### Records provided
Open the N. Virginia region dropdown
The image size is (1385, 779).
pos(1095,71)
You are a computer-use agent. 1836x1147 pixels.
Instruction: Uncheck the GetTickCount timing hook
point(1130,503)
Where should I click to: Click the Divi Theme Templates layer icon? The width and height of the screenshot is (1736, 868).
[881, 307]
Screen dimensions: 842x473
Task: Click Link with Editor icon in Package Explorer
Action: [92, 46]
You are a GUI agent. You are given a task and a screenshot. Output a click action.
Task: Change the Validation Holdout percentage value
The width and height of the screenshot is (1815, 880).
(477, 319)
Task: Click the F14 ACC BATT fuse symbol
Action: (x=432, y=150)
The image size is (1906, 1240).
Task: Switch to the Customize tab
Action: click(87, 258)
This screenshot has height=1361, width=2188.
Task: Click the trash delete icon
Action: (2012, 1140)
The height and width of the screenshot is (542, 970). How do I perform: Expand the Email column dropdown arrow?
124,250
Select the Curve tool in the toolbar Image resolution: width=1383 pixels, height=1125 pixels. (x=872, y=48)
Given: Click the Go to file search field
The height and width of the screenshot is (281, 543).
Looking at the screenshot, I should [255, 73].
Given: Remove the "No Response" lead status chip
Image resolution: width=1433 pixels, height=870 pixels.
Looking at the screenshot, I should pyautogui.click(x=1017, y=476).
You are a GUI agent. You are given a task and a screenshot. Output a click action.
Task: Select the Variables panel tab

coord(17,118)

### What you are asked to do
The entries are to be duplicated exactly, with nothing changed.

### Exercise solution
Open the N. Virginia region dropdown
The image size is (1385, 779).
pos(1095,71)
You are a computer-use agent. 1836x1147 pixels.
Instruction: Uncheck the GetTickCount timing hook
point(1130,503)
Where should I click to: Click the Divi Theme Templates layer icon? The width and height of the screenshot is (1736, 868).
[881, 307]
Screen dimensions: 842x473
Task: Click Link with Editor icon in Package Explorer
Action: [92, 46]
You are a GUI agent. You are given a task and a screenshot. Output a click action.
Task: Change the Validation Holdout percentage value
The width and height of the screenshot is (1815, 880).
(477, 319)
Task: Click the F14 ACC BATT fuse symbol
Action: (x=432, y=150)
The image size is (1906, 1240).
Task: Switch to the Customize tab
Action: click(87, 258)
This screenshot has height=1361, width=2188.
Task: Click the trash delete icon
Action: (2012, 1140)
The height and width of the screenshot is (542, 970). How do I perform: Expand the Email column dropdown arrow?
124,250
Select the Curve tool in the toolbar Image resolution: width=1383 pixels, height=1125 pixels. (x=872, y=48)
Given: Click the Go to file search field
The height and width of the screenshot is (281, 543).
Looking at the screenshot, I should [255, 73].
Given: Remove the "No Response" lead status chip
Image resolution: width=1433 pixels, height=870 pixels.
Looking at the screenshot, I should pyautogui.click(x=1017, y=476).
You are a GUI agent. You are given a task and a screenshot. Output a click action.
Task: Select the Variables panel tab

coord(17,118)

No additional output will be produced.